GitLab has pushed out version 12.1.6, 12.0.6, and 11.11.8 of the repository management project, mitigating three critical security flaws.
CVE-2019-14944 is the vulnerability potentially affecting the most users, since it concerns all versions back to GitLab CE/CC 10.0. Attackers could use the issue to escalate privileges and remotely execute code, because of improper parameter sanitisation on Gitaly, a service that handles GitLab’s Git calls. Since this can turn out pretty severe, an upgrade is strongly recommended.
The second security problem is down to insecure cookie handling on GitLab Pages. CVE-2019-14942 makes the system vulnerable to man-in the-middle attacks, since authentication cookies could be sent over HTTP and weren’t properly encrypted. The vulnerability was discovered internally and affects versions 11.5 and later.
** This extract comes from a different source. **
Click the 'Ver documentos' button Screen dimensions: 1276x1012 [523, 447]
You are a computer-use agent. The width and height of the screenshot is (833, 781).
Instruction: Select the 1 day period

Hard-coded admin credentials are seldom a great idea, which is why the new versions disable those, along with basic authentication, by default in the bundled Grafana instance. The change makes GitLab SSO the only accepted authentication method, which should reduce the chance of malicious users having a chance to look at internal resources via the Grafana dashboard. The issue is assigned CVE-ID 2019-14943 and affects GitLab CE/EE 12.0 as well as all versions after that.
As per usual with these releases, GitLab will put more vulnerability details on the issue tracker in about a month’s time.